Dataset entries
****************

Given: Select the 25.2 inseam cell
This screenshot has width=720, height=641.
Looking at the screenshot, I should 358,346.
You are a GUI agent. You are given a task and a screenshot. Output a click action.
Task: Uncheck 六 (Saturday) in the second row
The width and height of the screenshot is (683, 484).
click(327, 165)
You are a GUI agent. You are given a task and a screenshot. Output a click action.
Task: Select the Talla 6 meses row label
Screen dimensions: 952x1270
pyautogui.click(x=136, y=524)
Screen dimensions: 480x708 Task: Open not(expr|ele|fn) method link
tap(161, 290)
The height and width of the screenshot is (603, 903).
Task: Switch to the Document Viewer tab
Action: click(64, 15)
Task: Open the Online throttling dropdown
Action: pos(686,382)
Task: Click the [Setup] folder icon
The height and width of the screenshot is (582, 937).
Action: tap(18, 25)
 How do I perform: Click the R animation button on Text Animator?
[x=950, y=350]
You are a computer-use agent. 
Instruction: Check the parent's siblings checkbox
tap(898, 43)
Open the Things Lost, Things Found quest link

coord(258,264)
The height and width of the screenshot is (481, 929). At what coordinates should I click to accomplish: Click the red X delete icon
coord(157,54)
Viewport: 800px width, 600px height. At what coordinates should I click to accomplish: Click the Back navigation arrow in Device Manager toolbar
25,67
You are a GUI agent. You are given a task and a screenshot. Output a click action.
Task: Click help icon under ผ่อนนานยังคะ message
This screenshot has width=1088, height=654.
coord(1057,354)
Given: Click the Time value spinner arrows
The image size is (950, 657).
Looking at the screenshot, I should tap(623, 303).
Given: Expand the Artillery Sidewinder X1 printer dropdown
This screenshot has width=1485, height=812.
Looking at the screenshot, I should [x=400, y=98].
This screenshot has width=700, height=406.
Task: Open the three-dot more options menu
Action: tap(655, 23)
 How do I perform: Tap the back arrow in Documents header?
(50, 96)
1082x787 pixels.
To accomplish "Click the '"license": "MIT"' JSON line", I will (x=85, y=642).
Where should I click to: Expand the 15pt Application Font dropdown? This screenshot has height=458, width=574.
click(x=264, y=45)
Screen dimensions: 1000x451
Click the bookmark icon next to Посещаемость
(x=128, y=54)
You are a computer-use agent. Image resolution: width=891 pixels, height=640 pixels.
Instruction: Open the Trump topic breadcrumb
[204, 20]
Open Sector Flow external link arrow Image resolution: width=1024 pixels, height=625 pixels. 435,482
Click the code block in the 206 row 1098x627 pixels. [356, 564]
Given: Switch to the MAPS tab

****************

WORK INSTRUCTIONS → The goal is a faithful transcription of every entry above.

EXPECTED ANSWER →
Given: Select the 25.2 inseam cell
This screenshot has width=720, height=641.
Looking at the screenshot, I should 358,346.
You are a GUI agent. You are given a task and a screenshot. Output a click action.
Task: Uncheck 六 (Saturday) in the second row
The width and height of the screenshot is (683, 484).
click(327, 165)
You are a GUI agent. You are given a task and a screenshot. Output a click action.
Task: Select the Talla 6 meses row label
Screen dimensions: 952x1270
pyautogui.click(x=136, y=524)
Screen dimensions: 480x708 Task: Open not(expr|ele|fn) method link
tap(161, 290)
The height and width of the screenshot is (603, 903).
Task: Switch to the Document Viewer tab
Action: click(64, 15)
Task: Open the Online throttling dropdown
Action: pos(686,382)
Task: Click the [Setup] folder icon
The height and width of the screenshot is (582, 937).
Action: tap(18, 25)
 How do I perform: Click the R animation button on Text Animator?
[x=950, y=350]
You are a computer-use agent. 
Instruction: Check the parent's siblings checkbox
tap(898, 43)
Open the Things Lost, Things Found quest link

coord(258,264)
The height and width of the screenshot is (481, 929). At what coordinates should I click to accomplish: Click the red X delete icon
coord(157,54)
Viewport: 800px width, 600px height. At what coordinates should I click to accomplish: Click the Back navigation arrow in Device Manager toolbar
25,67
You are a GUI agent. You are given a task and a screenshot. Output a click action.
Task: Click help icon under ผ่อนนานยังคะ message
This screenshot has width=1088, height=654.
coord(1057,354)
Given: Click the Time value spinner arrows
The image size is (950, 657).
Looking at the screenshot, I should tap(623, 303).
Given: Expand the Artillery Sidewinder X1 printer dropdown
This screenshot has width=1485, height=812.
Looking at the screenshot, I should [x=400, y=98].
This screenshot has width=700, height=406.
Task: Open the three-dot more options menu
Action: tap(655, 23)
 How do I perform: Tap the back arrow in Documents header?
(50, 96)
1082x787 pixels.
To accomplish "Click the '"license": "MIT"' JSON line", I will (x=85, y=642).
Where should I click to: Expand the 15pt Application Font dropdown? This screenshot has height=458, width=574.
click(x=264, y=45)
Screen dimensions: 1000x451
Click the bookmark icon next to Посещаемость
(x=128, y=54)
You are a computer-use agent. Image resolution: width=891 pixels, height=640 pixels.
Instruction: Open the Trump topic breadcrumb
[204, 20]
Open Sector Flow external link arrow Image resolution: width=1024 pixels, height=625 pixels. 435,482
Click the code block in the 206 row 1098x627 pixels. [356, 564]
Given: Switch to the MAPS tab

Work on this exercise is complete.